In another example we required a pressed shape that will operate in a temperature range of 900-1200°C. In this case the salt bath is comprised of a mixture of CaCl ₂ and CaCO ₃ . The use of halides is not desired since an ionic exchange may occur between the barrier and the salt bath, rendering the salt bath as‘contaminated’. This eliminates CaF ₂ as a possibility. In this case we can examine either Hibonite or Tabular Alumina as potential aggregate choices. At these temperatures the CaCO ₃ will decompose to CaO but will remain in equilibrium with the CO ₂ . Those skilled in the art might suppose that the Hibonite, which is CaO-6Al ₂ O ₃ represents a less reactive choice of aggregate at these temperatures. In this case, we will use a mix of a dry and liquid resin in order to provide a consistency which allows the composition to be pressed into a shape. The particle size distribution also plays a role in this. Graphite is added to act as a release agent from the press mold. A preferred embodiment of the desired composition is as follows:

Example Y

Hibonite 1/3 mm 21 (wt)

Hibonite 0.5/1 mm 25% (wt)

Hibonite 0/0.5 mm 18% (wt)

Hibonite -45 m 15% (wt)

Hibonite -20 m 17% (wt)

Amorphous Graphite (plus addition) 4% (wt)

RD-2424A Resin (plus addition) 2% (wt)

RL-2395 Resin (plus addition) 5% (wt)

Press Density (pcf) 169 +/- 4

Density (pcf) 165 +/- 3

Open Porosity <8%

CCS (psi) 8390 +V250

The appropriate mass of material is loaded into a hydraulic press. 15,000 psi was applied to provide a press density of approximately 169 pcf. In this case, the preferred embodiment represents a pressed wedge shape which is used to create a cylindrical holding vessel or barrier.

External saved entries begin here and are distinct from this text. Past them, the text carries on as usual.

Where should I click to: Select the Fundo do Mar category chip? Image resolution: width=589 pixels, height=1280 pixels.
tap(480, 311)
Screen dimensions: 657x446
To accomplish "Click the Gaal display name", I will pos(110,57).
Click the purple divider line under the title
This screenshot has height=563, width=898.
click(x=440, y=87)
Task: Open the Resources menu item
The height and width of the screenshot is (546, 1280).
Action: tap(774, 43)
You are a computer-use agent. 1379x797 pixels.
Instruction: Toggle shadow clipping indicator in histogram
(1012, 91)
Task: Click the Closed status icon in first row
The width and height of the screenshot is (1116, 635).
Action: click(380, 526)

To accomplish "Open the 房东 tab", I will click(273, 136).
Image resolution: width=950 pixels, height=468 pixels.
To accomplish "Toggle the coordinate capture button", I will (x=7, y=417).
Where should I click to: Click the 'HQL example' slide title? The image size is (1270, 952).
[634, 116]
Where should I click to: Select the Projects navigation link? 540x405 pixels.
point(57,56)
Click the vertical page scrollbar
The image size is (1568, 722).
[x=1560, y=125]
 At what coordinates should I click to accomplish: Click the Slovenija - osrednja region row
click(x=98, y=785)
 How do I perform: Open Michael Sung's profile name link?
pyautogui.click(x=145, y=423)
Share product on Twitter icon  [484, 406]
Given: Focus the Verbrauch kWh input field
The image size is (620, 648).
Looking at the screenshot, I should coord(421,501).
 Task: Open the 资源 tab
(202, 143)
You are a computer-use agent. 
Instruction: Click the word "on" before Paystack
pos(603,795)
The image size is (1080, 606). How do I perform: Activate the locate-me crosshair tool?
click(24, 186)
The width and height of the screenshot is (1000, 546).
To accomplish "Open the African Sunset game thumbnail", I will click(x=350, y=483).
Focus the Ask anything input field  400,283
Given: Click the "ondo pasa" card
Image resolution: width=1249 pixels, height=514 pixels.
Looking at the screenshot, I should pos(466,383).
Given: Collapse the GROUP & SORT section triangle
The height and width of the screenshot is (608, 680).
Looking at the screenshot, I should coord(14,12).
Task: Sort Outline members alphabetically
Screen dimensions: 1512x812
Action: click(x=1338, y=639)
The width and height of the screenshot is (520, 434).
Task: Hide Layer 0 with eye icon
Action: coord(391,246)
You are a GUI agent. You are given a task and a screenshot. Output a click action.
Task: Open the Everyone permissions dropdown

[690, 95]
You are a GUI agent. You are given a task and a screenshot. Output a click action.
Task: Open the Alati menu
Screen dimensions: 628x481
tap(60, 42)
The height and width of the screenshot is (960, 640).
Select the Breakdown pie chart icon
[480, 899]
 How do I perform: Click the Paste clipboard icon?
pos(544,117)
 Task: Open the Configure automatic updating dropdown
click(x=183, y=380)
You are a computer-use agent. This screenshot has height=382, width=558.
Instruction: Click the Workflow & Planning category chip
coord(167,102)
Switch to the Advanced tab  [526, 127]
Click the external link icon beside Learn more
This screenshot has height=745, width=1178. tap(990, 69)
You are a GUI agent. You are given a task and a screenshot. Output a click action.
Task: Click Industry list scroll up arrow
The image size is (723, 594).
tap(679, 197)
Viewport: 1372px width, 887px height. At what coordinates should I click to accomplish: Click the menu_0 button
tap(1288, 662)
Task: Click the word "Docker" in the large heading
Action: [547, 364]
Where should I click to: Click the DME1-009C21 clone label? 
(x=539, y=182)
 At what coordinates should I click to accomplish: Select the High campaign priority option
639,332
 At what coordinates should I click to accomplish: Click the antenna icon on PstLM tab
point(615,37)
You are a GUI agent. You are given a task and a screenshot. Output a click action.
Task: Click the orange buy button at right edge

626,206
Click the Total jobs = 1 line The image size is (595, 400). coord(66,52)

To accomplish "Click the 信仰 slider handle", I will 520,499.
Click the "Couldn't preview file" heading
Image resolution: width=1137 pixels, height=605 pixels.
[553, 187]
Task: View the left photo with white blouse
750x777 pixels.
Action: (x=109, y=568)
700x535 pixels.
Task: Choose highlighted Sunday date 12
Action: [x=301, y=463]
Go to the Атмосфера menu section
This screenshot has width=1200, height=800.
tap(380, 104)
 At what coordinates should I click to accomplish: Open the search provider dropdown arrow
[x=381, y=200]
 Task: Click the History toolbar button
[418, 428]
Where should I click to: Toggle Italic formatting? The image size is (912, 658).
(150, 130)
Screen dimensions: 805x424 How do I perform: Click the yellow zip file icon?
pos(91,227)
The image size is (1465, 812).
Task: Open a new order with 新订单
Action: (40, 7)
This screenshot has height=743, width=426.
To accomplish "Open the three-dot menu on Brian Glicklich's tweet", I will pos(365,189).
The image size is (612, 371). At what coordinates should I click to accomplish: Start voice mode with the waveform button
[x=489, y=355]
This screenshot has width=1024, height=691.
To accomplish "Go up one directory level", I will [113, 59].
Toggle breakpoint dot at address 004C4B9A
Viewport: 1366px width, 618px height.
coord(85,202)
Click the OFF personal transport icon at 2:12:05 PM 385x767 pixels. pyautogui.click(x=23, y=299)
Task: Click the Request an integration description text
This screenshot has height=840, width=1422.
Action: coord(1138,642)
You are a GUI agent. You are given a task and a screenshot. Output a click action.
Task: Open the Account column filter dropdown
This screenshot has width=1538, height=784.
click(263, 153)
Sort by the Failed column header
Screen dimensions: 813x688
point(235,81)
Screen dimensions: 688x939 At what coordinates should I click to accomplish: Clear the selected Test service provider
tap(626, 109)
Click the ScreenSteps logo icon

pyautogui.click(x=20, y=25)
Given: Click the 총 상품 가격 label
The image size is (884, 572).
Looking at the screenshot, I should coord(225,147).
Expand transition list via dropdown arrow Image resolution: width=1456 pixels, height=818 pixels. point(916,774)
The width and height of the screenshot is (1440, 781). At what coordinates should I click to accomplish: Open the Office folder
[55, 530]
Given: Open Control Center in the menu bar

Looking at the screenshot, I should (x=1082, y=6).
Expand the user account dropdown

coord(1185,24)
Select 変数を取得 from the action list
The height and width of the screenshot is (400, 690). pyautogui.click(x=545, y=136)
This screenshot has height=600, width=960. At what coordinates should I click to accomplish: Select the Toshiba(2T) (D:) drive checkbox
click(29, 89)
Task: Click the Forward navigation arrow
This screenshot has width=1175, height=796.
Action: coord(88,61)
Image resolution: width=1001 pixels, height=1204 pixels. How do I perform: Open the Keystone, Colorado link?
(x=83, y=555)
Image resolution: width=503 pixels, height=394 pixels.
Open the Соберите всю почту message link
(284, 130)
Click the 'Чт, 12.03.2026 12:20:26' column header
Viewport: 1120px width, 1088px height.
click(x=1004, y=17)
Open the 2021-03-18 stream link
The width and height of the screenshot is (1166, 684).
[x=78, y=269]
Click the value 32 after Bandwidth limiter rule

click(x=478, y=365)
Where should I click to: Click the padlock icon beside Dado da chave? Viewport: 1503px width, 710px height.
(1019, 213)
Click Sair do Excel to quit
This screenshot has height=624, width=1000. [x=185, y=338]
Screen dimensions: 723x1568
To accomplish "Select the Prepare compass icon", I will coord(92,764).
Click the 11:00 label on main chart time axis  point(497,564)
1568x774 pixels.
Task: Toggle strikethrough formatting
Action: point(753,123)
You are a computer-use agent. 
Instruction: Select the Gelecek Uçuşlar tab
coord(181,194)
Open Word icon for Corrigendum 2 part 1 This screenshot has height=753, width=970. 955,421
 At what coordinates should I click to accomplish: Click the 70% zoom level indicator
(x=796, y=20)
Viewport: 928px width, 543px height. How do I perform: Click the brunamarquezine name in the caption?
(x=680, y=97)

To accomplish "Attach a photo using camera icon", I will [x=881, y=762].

These examples are not intended to limit the scope of the present invention as described herein. Several different types of phenolic resins (Resoles and Novolacs, as well as physical states of these resins as solids, liquids, and blends of these) can be used to create these compositions. Initially the resins help define the means by which the compositions will be installed. They act as an initial thermal set binder, holding the aggregate together. Eventually and importantly, they are converted into a glassy like carbon structure through pyrolysis. The glassy like carbon acts as a barrier to the salt bath and binds the aggregate. The preferred choice of aggregate is defined by its relative thermodynamic stability in contact with the salt or salt mixture. However, when economy is desired, reactive aggregate can be used (such as Mulcoa 60) and the resin content can be increased to provide chemical protection. Other physical characteristics are used to determine an appropriate aggregate in order to provide strength, insulating capability, abrasion resistance, temperature resistance, and non-wettability, for example. The distribution of the particle size helps determine desired physical and installation characteristics along with the choice of resin(s). A method to choose the preferred embodiment of the aggregate is provided. Because there are many potential salts and salt mixtures there are a corresponding number of potential solutions to a barrier. A specifically designed barrier will be the preferred embodiment of a specific salt or salt mixture. In all cases, and representing the minimum yet most important preferred embodiment, the formation of a glassy like carbon within the composition, provides for the necessary barrier to contain the salt(s). The preferred source of the glassy like carbon are the phenolic resins. In the preferred embodiment the amount of open porosity in the pyrolyzed composition will be <10%, while the ideal open porosity would be 0%, it is difficult and often impractical to achieve. These examples are for purposes of illustration and it will be evident to those persons skilled in the art that numerous variations and details of the instant invention may be made without departing from the instant invention as set forth herein.